# [The Amazing Mysteries of the Gutter:Drawing Inferences Between Panels in Comic Book Narratives](https://arxiv.org/pdf/1611.05118.pdf)
They introduce a new COMICS dataset with nearly 1 million panels.
They design 4 deep learning models to test on three novel cloze style tasks
### Dataset:
The dataset is characterised into 4 intrapanel chategories:
- Word-specific, 4.4%: The pictures illustrate, but do not significantly add to a largely complete text.
- Picture-specific, 2.8%: The words do little more than add a soundtrack to a visually-told sequence.
- Parallel, 0.6%: Words and pictures seem to follow very different courses without intersecting.
- Interdependent, 92.1%: Words and pictures go hand-in-hand to convey an idea that neither could convey alone.
The interpanel transitions are classified into five categories:
- Moment-to-moment, 0.4%: Almost no time passes between panels, much like adjacent frames in a video.
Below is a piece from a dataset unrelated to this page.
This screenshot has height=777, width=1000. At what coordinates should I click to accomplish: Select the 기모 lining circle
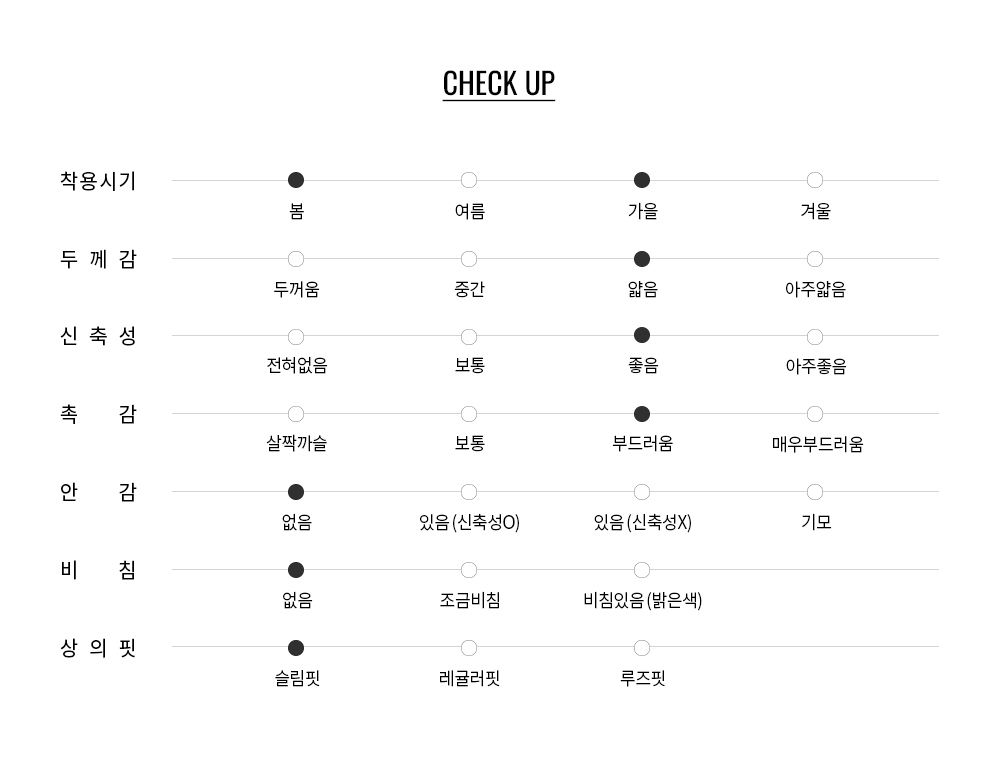pos(815,492)
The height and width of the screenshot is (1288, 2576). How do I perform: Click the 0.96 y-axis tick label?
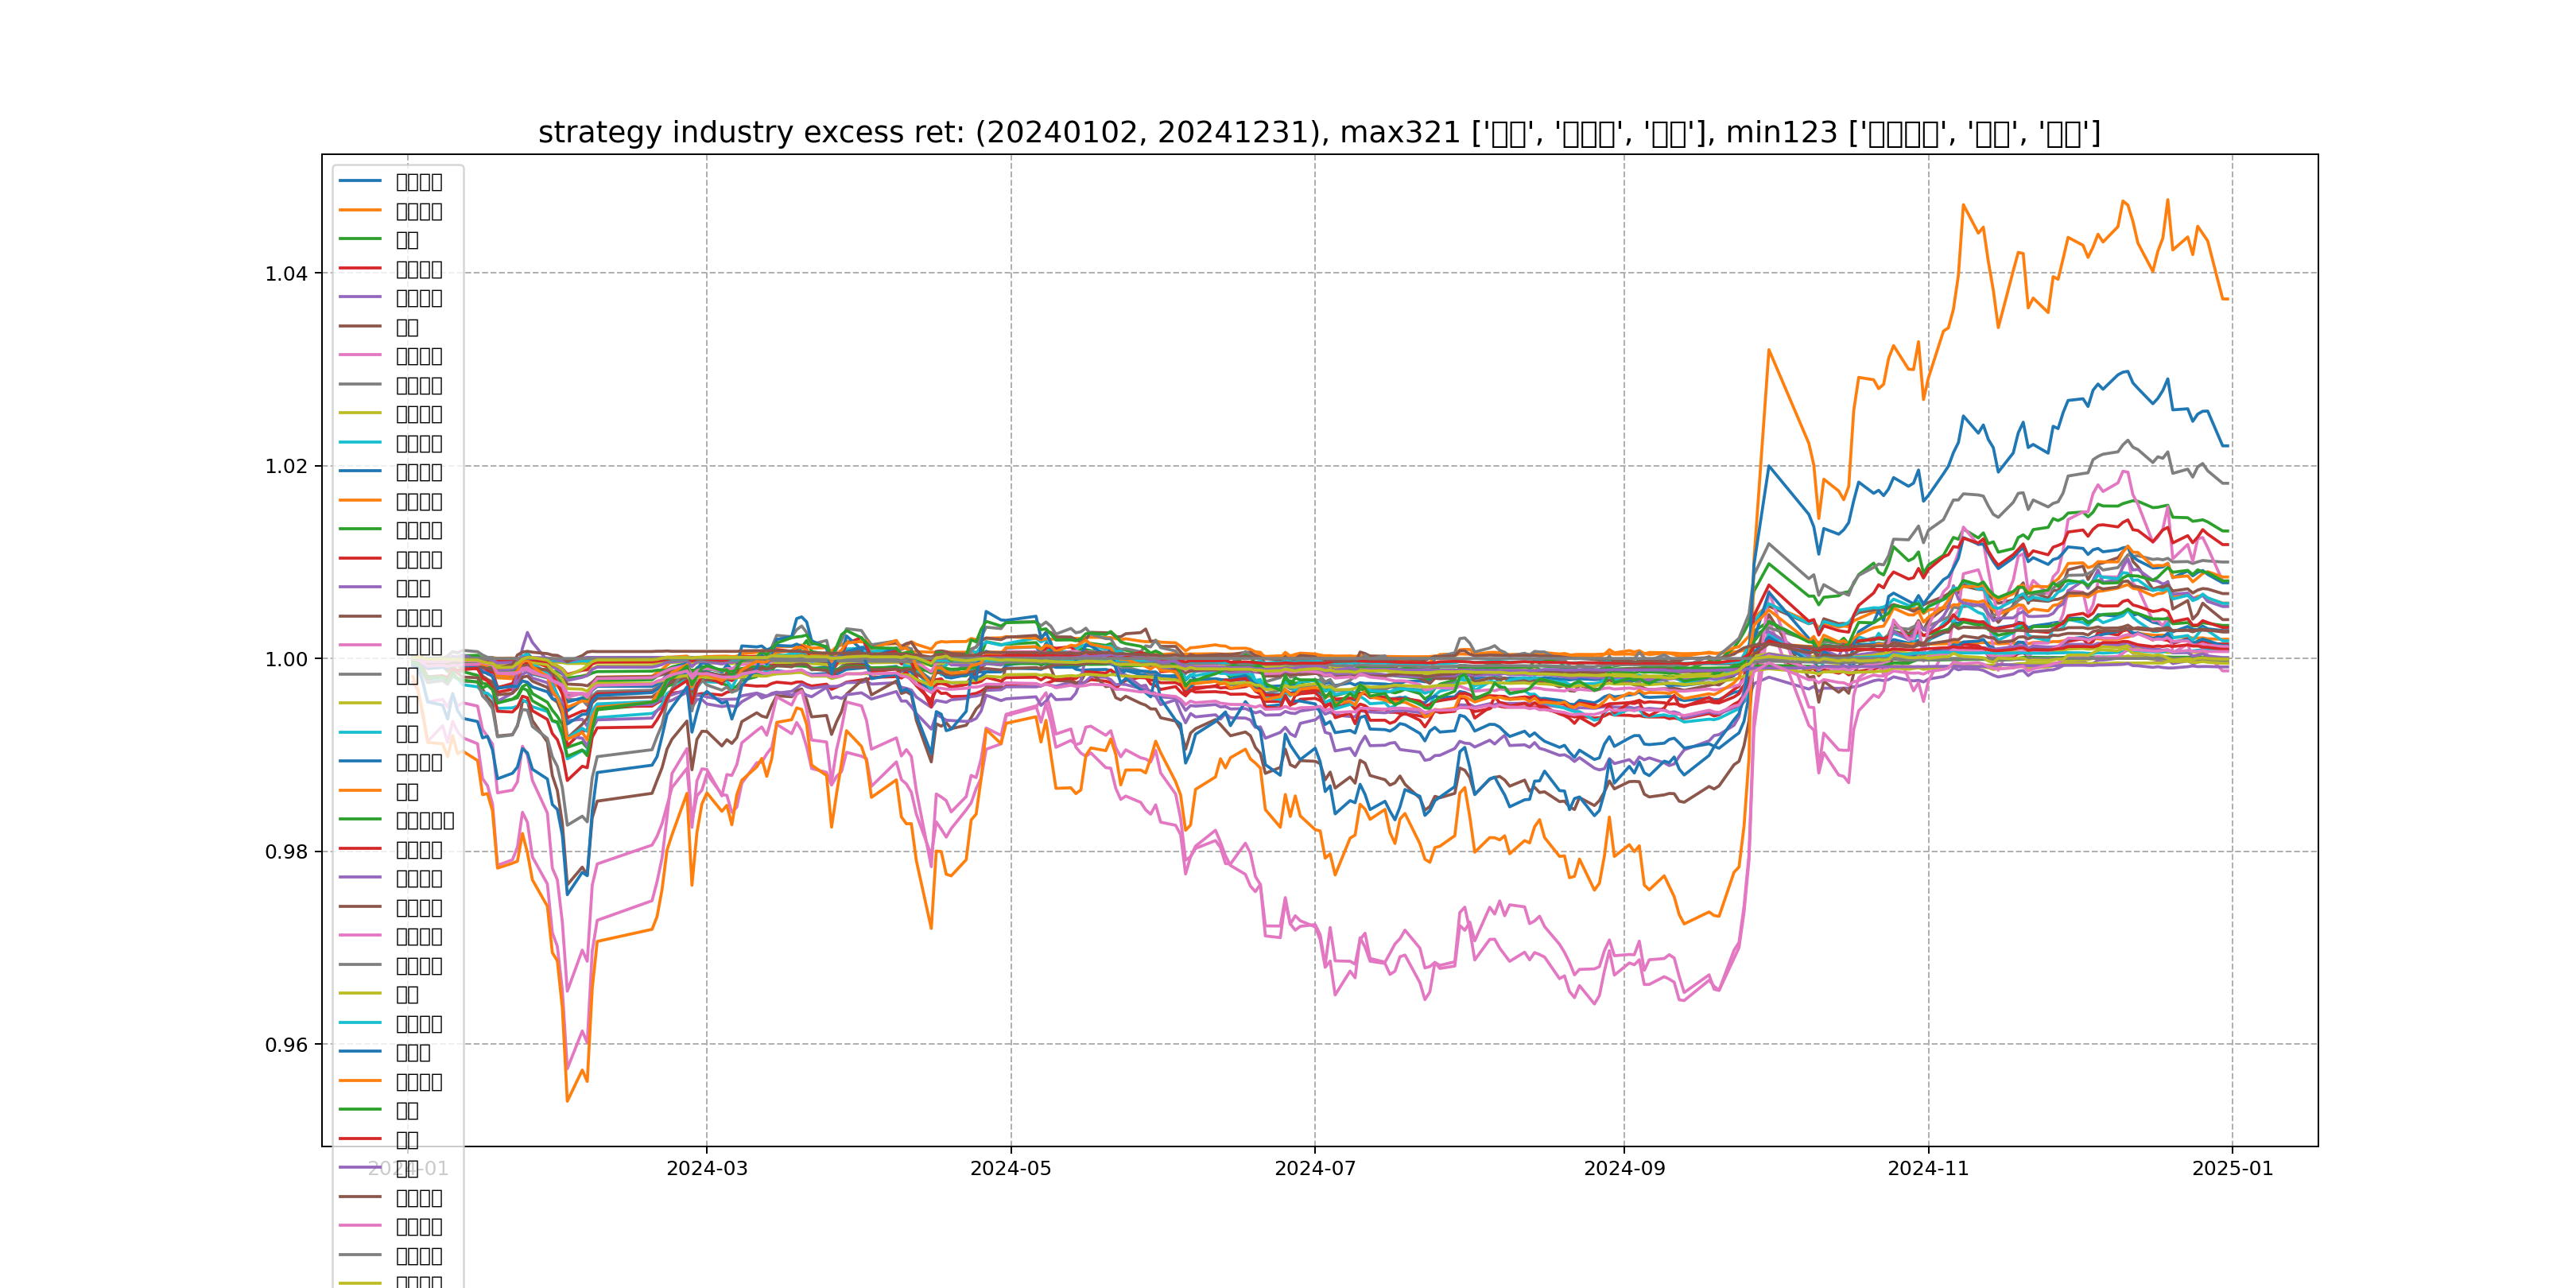pyautogui.click(x=286, y=1046)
- Action-to-action, 34.6%: The same subjects progress through an action within the same scene.
- Subject-to-subject, 32.7%: New subjects are introduced while staying within the same scene or idea.
- Scene-to-scene, 13.8%: Significant changes in time or space between the two panels.
- Continued conversation, 17.7%: Subjects continue a conversation across panels without any other changes.
**Tasks**
*Text Cloze*:
- In this task, the model is required to predict what text out of a set of candidates belongs in a particular textbox, given both context panels (text and image) as well as the current panel image.
- The textboxes are blacked out and panels with only single textbox is chosen for prediction.
*Visual Cloze*:
- It is similar to text cloze but here images are used with the only difference being the text of final panel is not provided.
*Character Coherence*:
- Given a jumbled set of text from textboxes in a panel the model must match the candidate to correpsonding textbox.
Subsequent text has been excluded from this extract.